[EXERCISE INSTRUCTIONS]:
Your job with the data below is to output exactly the lines from the one holding "Screenshot is 530x2576." down to the one holding "Publicidad (366, 9)", both included, and no others.

[Saved entries]:
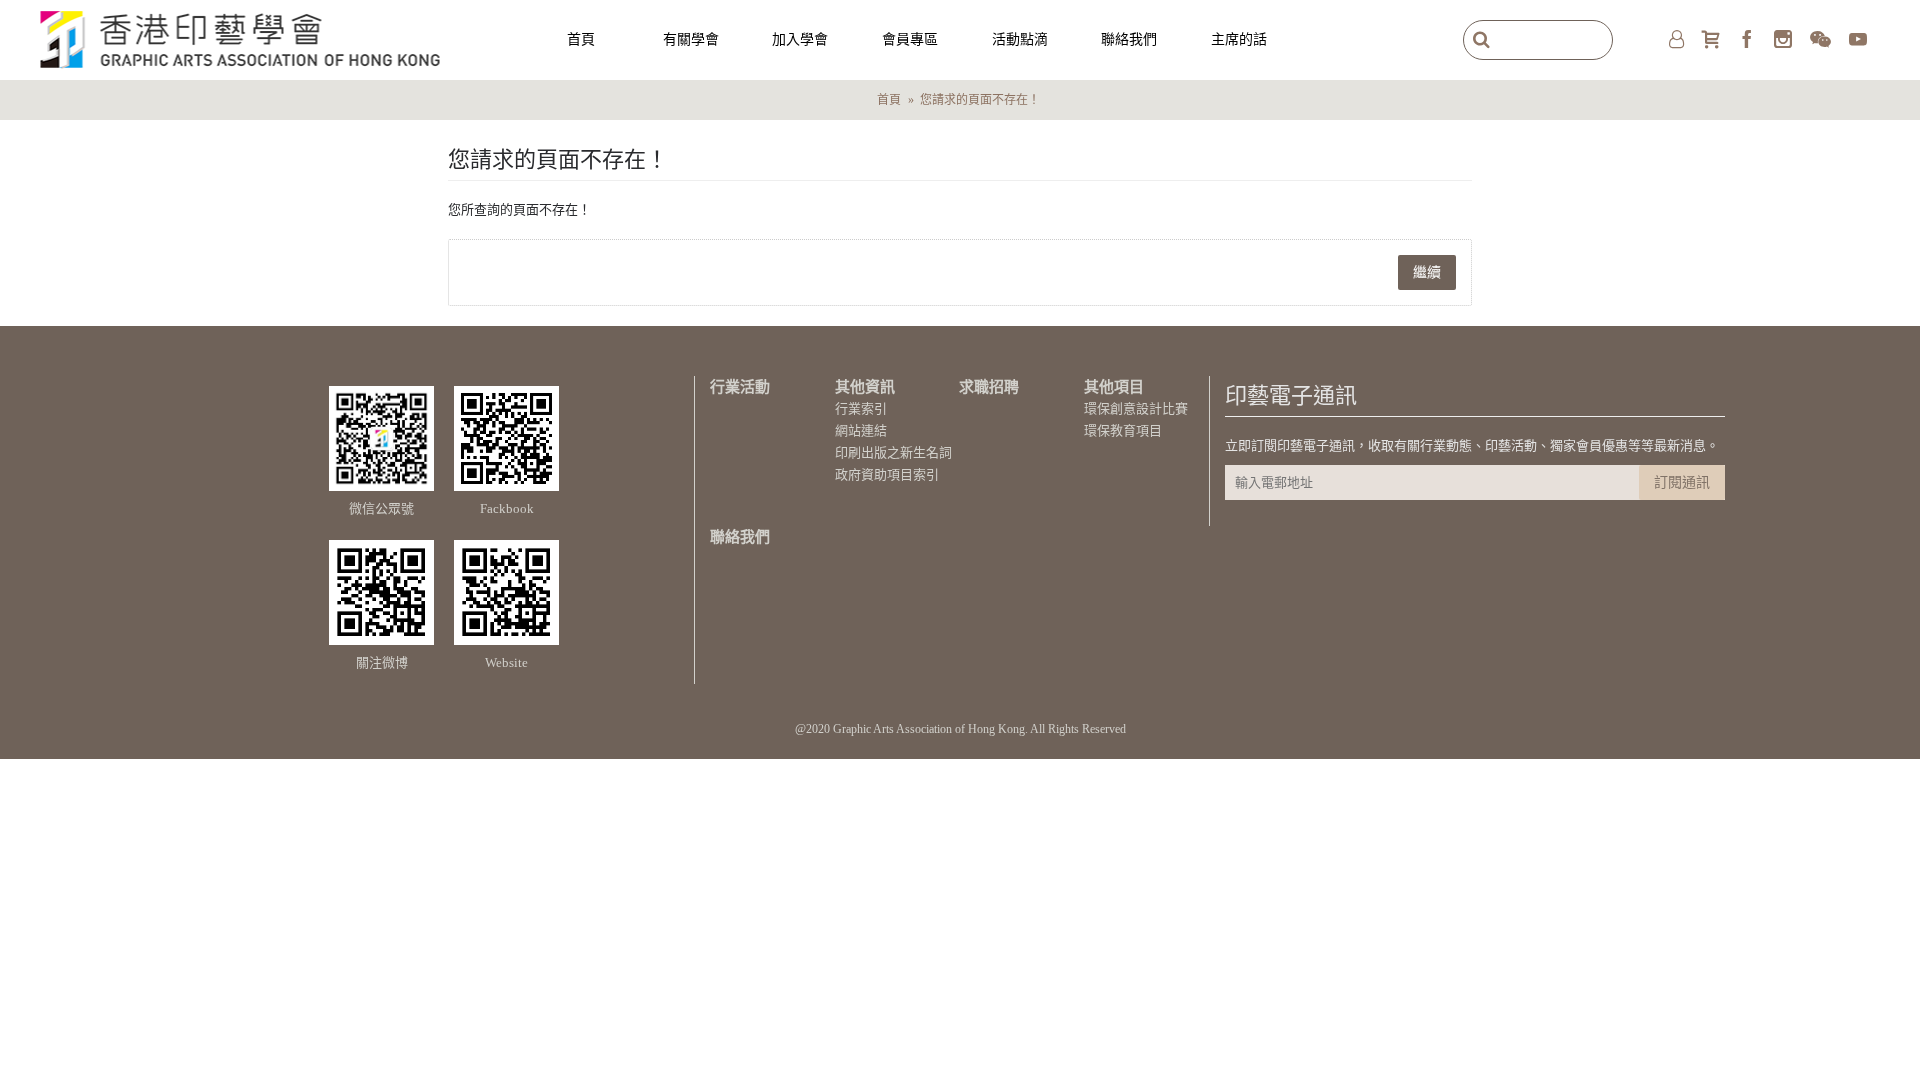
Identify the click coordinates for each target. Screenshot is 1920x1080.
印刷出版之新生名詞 (893, 452)
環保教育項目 (1123, 430)
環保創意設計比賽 (1136, 408)
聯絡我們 (740, 537)
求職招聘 (989, 387)
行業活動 (740, 387)
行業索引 (861, 408)
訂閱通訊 (1682, 482)
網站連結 (861, 430)
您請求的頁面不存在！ (980, 100)
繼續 (1427, 272)
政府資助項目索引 (887, 474)
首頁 (889, 100)
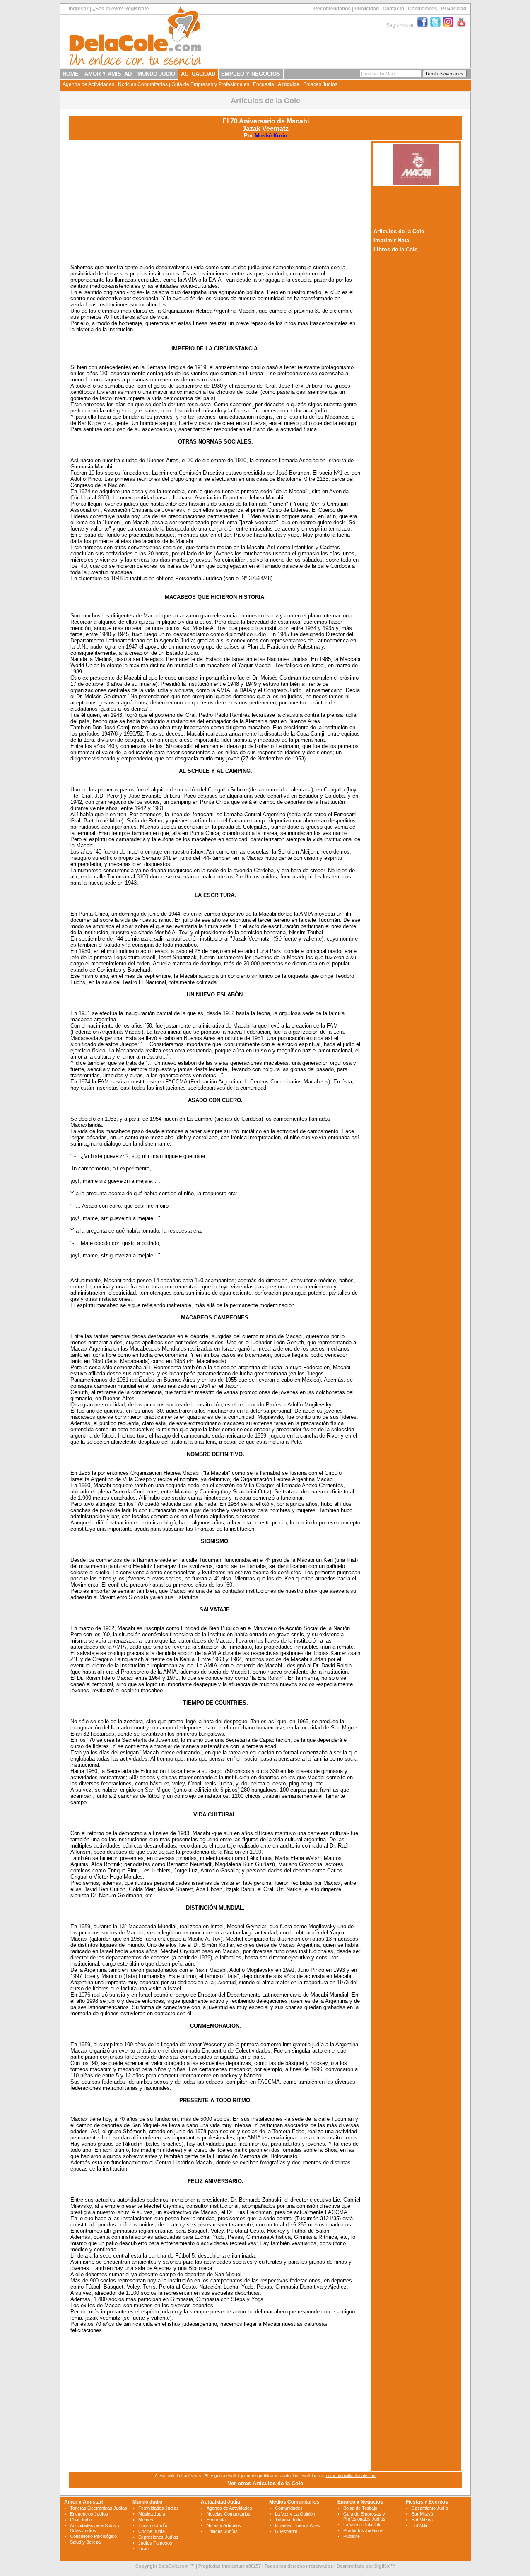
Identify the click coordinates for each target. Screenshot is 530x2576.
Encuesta (263, 84)
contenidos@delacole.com (351, 2475)
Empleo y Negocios (360, 2502)
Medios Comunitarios (294, 2502)
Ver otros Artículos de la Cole (265, 2483)
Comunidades (289, 2508)
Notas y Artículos (224, 2525)
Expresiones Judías (158, 2537)
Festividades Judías (158, 2508)
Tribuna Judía (289, 2519)
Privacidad (453, 9)
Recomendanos (332, 9)
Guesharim (286, 2531)
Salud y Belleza (85, 2542)
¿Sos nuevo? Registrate (120, 9)
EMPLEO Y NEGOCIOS (250, 74)
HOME (71, 74)
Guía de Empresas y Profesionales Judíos (364, 2516)
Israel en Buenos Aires (297, 2525)
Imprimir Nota (391, 240)
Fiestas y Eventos (427, 2502)
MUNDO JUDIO (156, 74)
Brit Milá (419, 2525)
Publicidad (366, 9)
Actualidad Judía (220, 2502)
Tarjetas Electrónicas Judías (98, 2508)
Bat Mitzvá (422, 2519)
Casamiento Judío (430, 2508)
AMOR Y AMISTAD (108, 74)
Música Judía (151, 2513)
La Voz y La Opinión (295, 2513)
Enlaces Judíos (320, 84)
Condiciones (422, 9)
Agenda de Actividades (88, 84)
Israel (143, 2548)
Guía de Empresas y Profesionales (210, 84)
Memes (145, 2519)
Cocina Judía (151, 2531)
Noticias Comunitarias (143, 84)
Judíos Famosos (155, 2542)
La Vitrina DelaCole (362, 2524)
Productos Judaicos (363, 2530)
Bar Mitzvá (422, 2513)
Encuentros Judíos (89, 2513)
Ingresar (79, 9)
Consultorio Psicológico (93, 2536)
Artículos (288, 84)
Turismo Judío (152, 2525)
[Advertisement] (215, 200)
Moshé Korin (271, 136)
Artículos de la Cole (398, 231)
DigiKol (382, 2566)
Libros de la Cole (395, 249)
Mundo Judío (147, 2502)
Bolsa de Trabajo (360, 2508)
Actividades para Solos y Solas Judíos (95, 2528)
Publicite (351, 2536)
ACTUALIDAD (198, 74)
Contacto (393, 9)
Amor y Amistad (83, 2502)
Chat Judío (81, 2519)
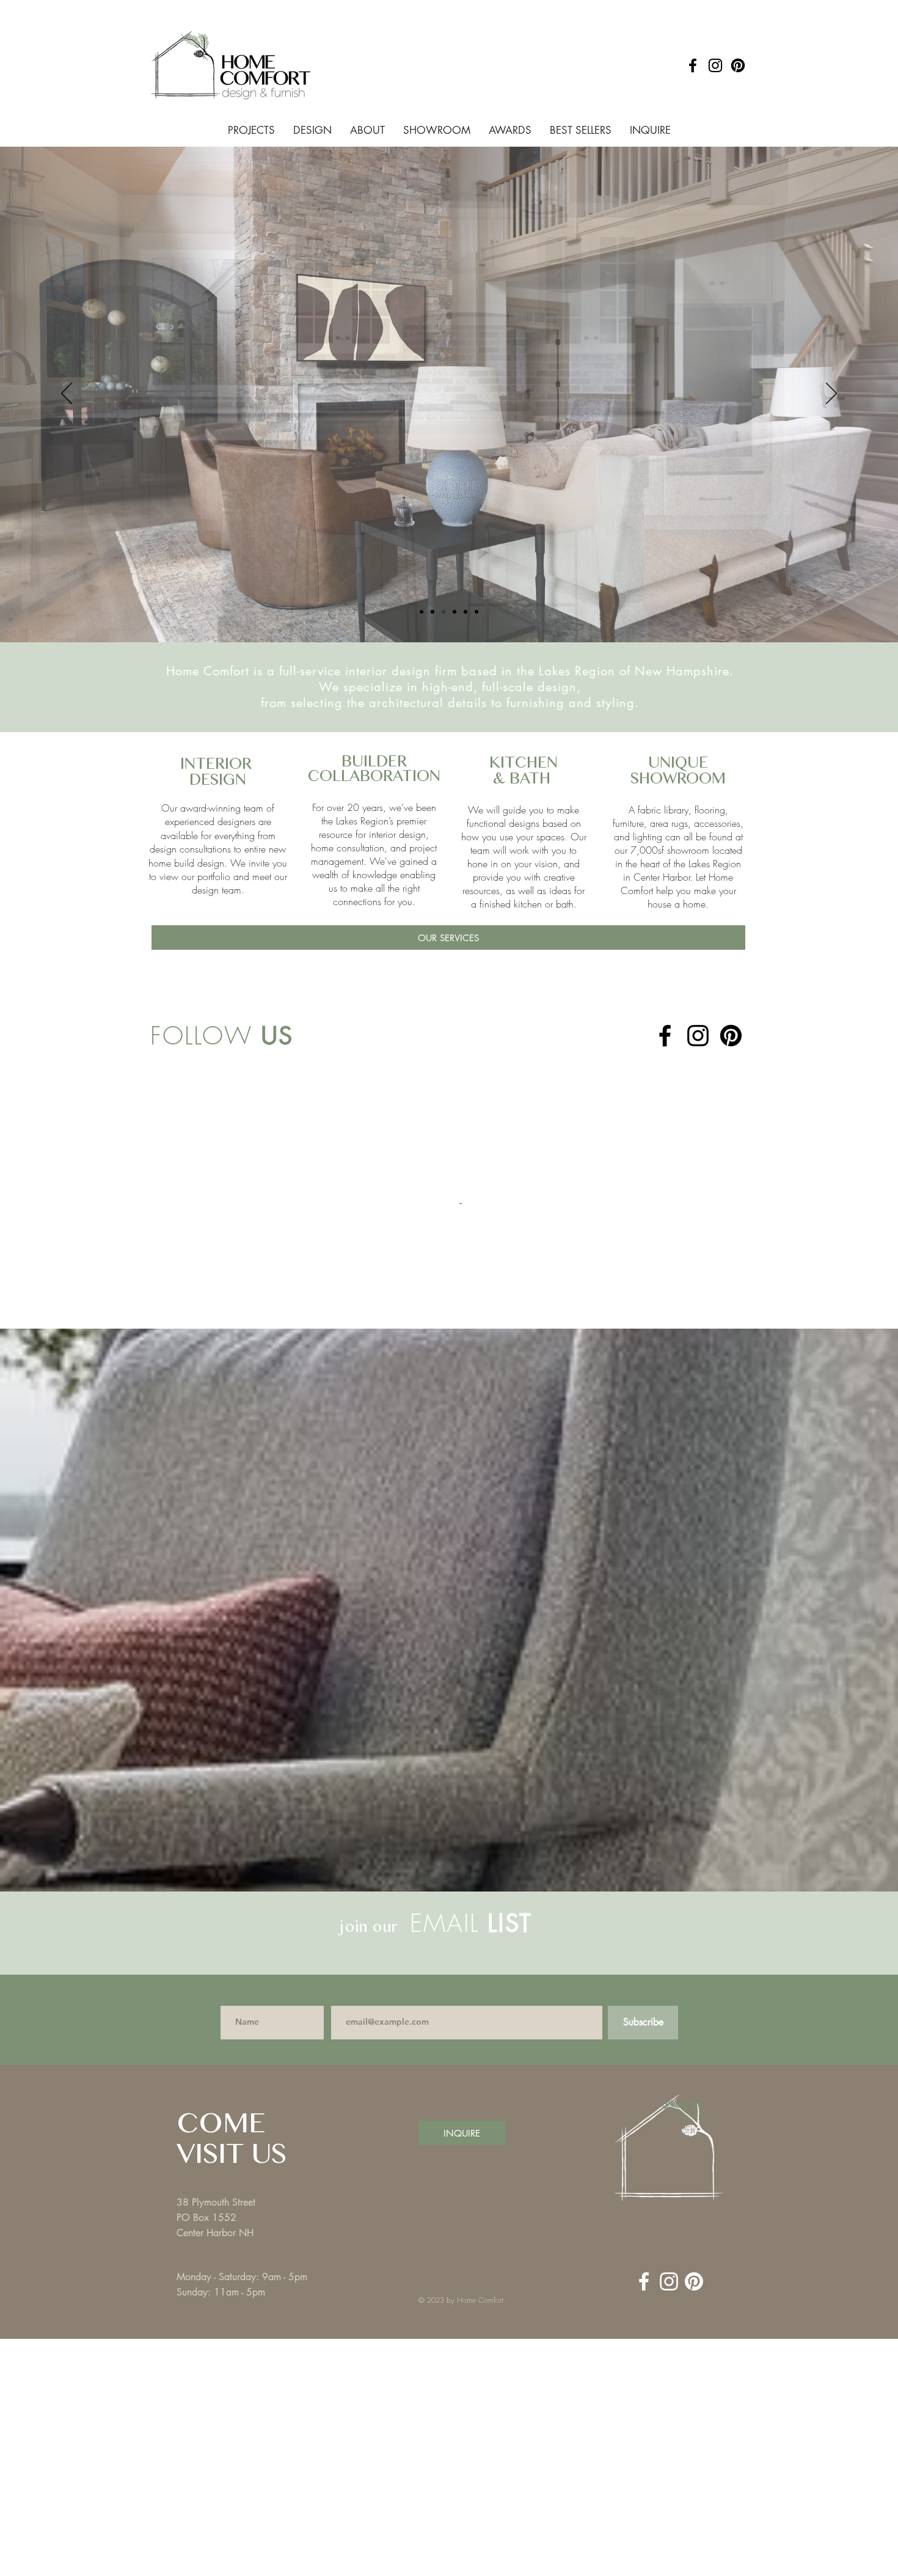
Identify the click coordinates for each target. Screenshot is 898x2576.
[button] (720, 2459)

[SOLUTION TO THIS EXERCISE]:
Identify the click coordinates for each target. Screenshot is 530x2576.
Encuesta (263, 84)
contenidos@delacole.com (351, 2475)
Empleo y Negocios (360, 2502)
Medios Comunitarios (294, 2502)
Ver otros Artículos de la Cole (265, 2483)
Comunidades (289, 2508)
Notas y Artículos (224, 2525)
Expresiones Judías (158, 2537)
Festividades Judías (158, 2508)
Tribuna Judía (289, 2519)
Privacidad (453, 9)
Recomendanos (332, 9)
Guesharim (286, 2531)
Salud y Belleza (85, 2542)
¿Sos nuevo? Registrate (120, 9)
EMPLEO Y NEGOCIOS (250, 74)
HOME (71, 74)
Guía de Empresas y Profesionales Judíos (364, 2516)
Israel en Buenos Aires (297, 2525)
Imprimir Nota (391, 240)
Fiestas y Eventos (427, 2502)
MUNDO JUDIO (156, 74)
Brit Milá (419, 2525)
Publicidad (366, 9)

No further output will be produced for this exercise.